Repeat the entries below, swapping every "Locate an element" for "Find an element" and leaving all other text unchanged.

[Opening Recorded data section]

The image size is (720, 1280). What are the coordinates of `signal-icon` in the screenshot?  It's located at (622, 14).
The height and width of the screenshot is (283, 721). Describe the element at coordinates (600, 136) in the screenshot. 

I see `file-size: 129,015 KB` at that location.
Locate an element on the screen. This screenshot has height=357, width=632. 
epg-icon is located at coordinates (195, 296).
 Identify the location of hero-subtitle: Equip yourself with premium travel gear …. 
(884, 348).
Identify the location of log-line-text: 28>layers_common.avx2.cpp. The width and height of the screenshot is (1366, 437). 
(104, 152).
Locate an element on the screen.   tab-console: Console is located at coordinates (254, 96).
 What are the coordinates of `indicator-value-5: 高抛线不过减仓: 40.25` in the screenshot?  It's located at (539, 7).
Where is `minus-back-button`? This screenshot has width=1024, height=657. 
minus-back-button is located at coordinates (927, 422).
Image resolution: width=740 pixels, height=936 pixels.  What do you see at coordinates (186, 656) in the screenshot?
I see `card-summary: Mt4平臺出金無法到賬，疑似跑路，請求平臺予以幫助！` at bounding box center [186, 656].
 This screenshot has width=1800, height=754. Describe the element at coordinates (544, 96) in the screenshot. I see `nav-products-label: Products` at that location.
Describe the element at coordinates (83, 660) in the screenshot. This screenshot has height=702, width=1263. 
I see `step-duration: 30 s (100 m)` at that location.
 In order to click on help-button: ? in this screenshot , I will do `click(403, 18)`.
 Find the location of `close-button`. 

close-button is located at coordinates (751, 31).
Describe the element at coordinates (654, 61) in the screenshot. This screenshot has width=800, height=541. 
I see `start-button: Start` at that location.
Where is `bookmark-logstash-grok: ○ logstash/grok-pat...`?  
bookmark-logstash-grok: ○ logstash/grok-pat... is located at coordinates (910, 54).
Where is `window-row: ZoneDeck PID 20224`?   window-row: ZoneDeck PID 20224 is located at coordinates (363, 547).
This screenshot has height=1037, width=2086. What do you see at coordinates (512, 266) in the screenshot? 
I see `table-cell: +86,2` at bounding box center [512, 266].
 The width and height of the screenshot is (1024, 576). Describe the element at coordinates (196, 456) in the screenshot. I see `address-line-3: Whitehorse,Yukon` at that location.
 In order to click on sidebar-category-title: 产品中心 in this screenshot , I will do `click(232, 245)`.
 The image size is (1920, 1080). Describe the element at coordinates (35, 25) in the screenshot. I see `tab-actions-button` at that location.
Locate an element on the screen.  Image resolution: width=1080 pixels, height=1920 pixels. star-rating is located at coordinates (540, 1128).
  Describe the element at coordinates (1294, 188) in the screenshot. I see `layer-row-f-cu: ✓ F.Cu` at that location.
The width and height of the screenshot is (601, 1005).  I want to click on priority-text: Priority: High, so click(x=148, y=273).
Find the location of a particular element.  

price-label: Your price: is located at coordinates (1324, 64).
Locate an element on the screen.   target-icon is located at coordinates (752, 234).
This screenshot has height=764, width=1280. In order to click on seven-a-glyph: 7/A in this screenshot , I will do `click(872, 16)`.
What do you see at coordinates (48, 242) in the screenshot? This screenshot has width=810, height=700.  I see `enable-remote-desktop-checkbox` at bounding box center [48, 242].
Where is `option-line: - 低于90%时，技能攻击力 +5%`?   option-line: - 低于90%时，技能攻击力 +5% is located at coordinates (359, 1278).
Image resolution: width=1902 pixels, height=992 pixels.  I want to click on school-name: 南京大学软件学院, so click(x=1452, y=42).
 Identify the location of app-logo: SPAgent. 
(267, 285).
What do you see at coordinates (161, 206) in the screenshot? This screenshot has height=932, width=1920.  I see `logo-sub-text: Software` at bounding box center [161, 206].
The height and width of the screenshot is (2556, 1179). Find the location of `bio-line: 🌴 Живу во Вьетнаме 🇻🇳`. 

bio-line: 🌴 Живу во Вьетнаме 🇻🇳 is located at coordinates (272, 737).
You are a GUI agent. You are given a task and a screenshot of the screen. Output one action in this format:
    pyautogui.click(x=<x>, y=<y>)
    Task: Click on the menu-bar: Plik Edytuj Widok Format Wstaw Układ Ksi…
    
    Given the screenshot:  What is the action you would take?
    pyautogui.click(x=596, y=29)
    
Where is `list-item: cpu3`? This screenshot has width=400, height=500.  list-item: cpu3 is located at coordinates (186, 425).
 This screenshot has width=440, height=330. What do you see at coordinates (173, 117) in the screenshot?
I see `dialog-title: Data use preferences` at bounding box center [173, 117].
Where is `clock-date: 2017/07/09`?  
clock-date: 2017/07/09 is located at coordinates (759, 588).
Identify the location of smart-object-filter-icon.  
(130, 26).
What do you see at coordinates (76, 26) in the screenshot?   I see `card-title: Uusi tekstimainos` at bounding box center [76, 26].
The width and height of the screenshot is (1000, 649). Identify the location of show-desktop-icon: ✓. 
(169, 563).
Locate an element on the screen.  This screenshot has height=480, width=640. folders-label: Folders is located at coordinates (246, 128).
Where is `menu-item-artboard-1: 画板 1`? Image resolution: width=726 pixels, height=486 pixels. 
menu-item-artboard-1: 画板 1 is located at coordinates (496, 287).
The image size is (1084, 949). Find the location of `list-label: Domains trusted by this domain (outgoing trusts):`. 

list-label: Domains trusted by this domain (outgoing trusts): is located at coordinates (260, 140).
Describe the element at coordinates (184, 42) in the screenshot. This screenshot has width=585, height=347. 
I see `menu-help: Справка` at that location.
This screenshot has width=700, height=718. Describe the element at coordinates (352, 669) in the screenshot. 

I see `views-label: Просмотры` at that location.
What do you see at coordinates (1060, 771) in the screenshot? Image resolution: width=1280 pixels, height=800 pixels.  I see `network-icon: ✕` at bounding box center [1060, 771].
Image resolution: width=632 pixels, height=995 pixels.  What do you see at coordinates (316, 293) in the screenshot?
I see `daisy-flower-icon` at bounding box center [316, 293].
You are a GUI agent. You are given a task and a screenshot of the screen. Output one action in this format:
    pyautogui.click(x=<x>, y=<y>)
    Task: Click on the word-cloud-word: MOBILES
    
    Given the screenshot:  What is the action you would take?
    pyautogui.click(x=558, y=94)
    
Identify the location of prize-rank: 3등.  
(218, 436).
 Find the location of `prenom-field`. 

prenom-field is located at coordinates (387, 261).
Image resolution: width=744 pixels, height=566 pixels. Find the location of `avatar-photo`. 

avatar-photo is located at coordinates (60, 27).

[Closing Recorded data section]

» Output for this exercise:
The image size is (720, 1280). What are the coordinates of `signal-icon` in the screenshot?  It's located at (622, 14).
The height and width of the screenshot is (283, 721). Describe the element at coordinates (600, 136) in the screenshot. 

I see `file-size: 129,015 KB` at that location.
Find an element on the screen. This screenshot has height=357, width=632. 
epg-icon is located at coordinates (195, 296).
 Identify the location of hero-subtitle: Equip yourself with premium travel gear …. 
(884, 348).
Identify the location of log-line-text: 28>layers_common.avx2.cpp. The width and height of the screenshot is (1366, 437). 
(104, 152).
Find an element on the screen.   tab-console: Console is located at coordinates (254, 96).
 What are the coordinates of `indicator-value-5: 高抛线不过减仓: 40.25` in the screenshot?  It's located at (539, 7).
Where is `minus-back-button`? This screenshot has width=1024, height=657. 
minus-back-button is located at coordinates (927, 422).
Image resolution: width=740 pixels, height=936 pixels.  What do you see at coordinates (186, 656) in the screenshot?
I see `card-summary: Mt4平臺出金無法到賬，疑似跑路，請求平臺予以幫助！` at bounding box center [186, 656].
 This screenshot has width=1800, height=754. Describe the element at coordinates (544, 96) in the screenshot. I see `nav-products-label: Products` at that location.
Describe the element at coordinates (83, 660) in the screenshot. This screenshot has height=702, width=1263. 
I see `step-duration: 30 s (100 m)` at that location.
 In order to click on help-button: ? in this screenshot , I will do `click(403, 18)`.
 Find the location of `close-button`. 

close-button is located at coordinates (751, 31).
Describe the element at coordinates (654, 61) in the screenshot. This screenshot has width=800, height=541. 
I see `start-button: Start` at that location.
Where is `bookmark-logstash-grok: ○ logstash/grok-pat...`?  
bookmark-logstash-grok: ○ logstash/grok-pat... is located at coordinates (910, 54).
Where is `window-row: ZoneDeck PID 20224`?   window-row: ZoneDeck PID 20224 is located at coordinates (363, 547).
This screenshot has height=1037, width=2086. What do you see at coordinates (512, 266) in the screenshot? 
I see `table-cell: +86,2` at bounding box center [512, 266].
 The width and height of the screenshot is (1024, 576). Describe the element at coordinates (196, 456) in the screenshot. I see `address-line-3: Whitehorse,Yukon` at that location.
 In order to click on sidebar-category-title: 产品中心 in this screenshot , I will do `click(232, 245)`.
 The image size is (1920, 1080). Describe the element at coordinates (35, 25) in the screenshot. I see `tab-actions-button` at that location.
Find an element on the screen.  Image resolution: width=1080 pixels, height=1920 pixels. star-rating is located at coordinates (540, 1128).
  Describe the element at coordinates (1294, 188) in the screenshot. I see `layer-row-f-cu: ✓ F.Cu` at that location.
The width and height of the screenshot is (601, 1005).  I want to click on priority-text: Priority: High, so click(x=148, y=273).
Find the location of a particular element.  

price-label: Your price: is located at coordinates (1324, 64).
Find an element on the screen.   target-icon is located at coordinates (752, 234).
This screenshot has height=764, width=1280. In order to click on seven-a-glyph: 7/A in this screenshot , I will do `click(872, 16)`.
What do you see at coordinates (48, 242) in the screenshot? This screenshot has width=810, height=700.  I see `enable-remote-desktop-checkbox` at bounding box center [48, 242].
Where is `option-line: - 低于90%时，技能攻击力 +5%`?   option-line: - 低于90%时，技能攻击力 +5% is located at coordinates (359, 1278).
Image resolution: width=1902 pixels, height=992 pixels.  I want to click on school-name: 南京大学软件学院, so click(x=1452, y=42).
 Identify the location of app-logo: SPAgent. 
(267, 285).
What do you see at coordinates (161, 206) in the screenshot? This screenshot has height=932, width=1920.  I see `logo-sub-text: Software` at bounding box center [161, 206].
The height and width of the screenshot is (2556, 1179). Find the location of `bio-line: 🌴 Живу во Вьетнаме 🇻🇳`. 

bio-line: 🌴 Живу во Вьетнаме 🇻🇳 is located at coordinates (272, 737).
You are a GUI agent. You are given a task and a screenshot of the screen. Output one action in this format:
    pyautogui.click(x=<x>, y=<y>)
    Task: Click on the menu-bar: Plik Edytuj Widok Format Wstaw Układ Ksi…
    
    Given the screenshot:  What is the action you would take?
    pyautogui.click(x=596, y=29)
    
Where is `list-item: cpu3`? This screenshot has width=400, height=500.  list-item: cpu3 is located at coordinates (186, 425).
 This screenshot has width=440, height=330. What do you see at coordinates (173, 117) in the screenshot?
I see `dialog-title: Data use preferences` at bounding box center [173, 117].
Where is `clock-date: 2017/07/09`?  
clock-date: 2017/07/09 is located at coordinates (759, 588).
Identify the location of smart-object-filter-icon.  
(130, 26).
What do you see at coordinates (76, 26) in the screenshot?   I see `card-title: Uusi tekstimainos` at bounding box center [76, 26].
The width and height of the screenshot is (1000, 649). Identify the location of show-desktop-icon: ✓. 
(169, 563).
Find an element on the screen.  This screenshot has height=480, width=640. folders-label: Folders is located at coordinates (246, 128).
Where is `menu-item-artboard-1: 画板 1`? Image resolution: width=726 pixels, height=486 pixels. 
menu-item-artboard-1: 画板 1 is located at coordinates (496, 287).
The image size is (1084, 949). Find the location of `list-label: Domains trusted by this domain (outgoing trusts):`. 

list-label: Domains trusted by this domain (outgoing trusts): is located at coordinates (260, 140).
Describe the element at coordinates (184, 42) in the screenshot. This screenshot has width=585, height=347. 
I see `menu-help: Справка` at that location.
This screenshot has width=700, height=718. Describe the element at coordinates (352, 669) in the screenshot. 

I see `views-label: Просмотры` at that location.
What do you see at coordinates (1060, 771) in the screenshot? Image resolution: width=1280 pixels, height=800 pixels.  I see `network-icon: ✕` at bounding box center [1060, 771].
Image resolution: width=632 pixels, height=995 pixels.  What do you see at coordinates (316, 293) in the screenshot?
I see `daisy-flower-icon` at bounding box center [316, 293].
You are a GUI agent. You are given a task and a screenshot of the screen. Output one action in this format:
    pyautogui.click(x=<x>, y=<y>)
    Task: Click on the word-cloud-word: MOBILES
    
    Given the screenshot:  What is the action you would take?
    pyautogui.click(x=558, y=94)
    
Identify the location of prize-rank: 3등.  
(218, 436).
 Find the location of `prenom-field`. 

prenom-field is located at coordinates (387, 261).
Image resolution: width=744 pixels, height=566 pixels. Find the location of `avatar-photo`. 

avatar-photo is located at coordinates (60, 27).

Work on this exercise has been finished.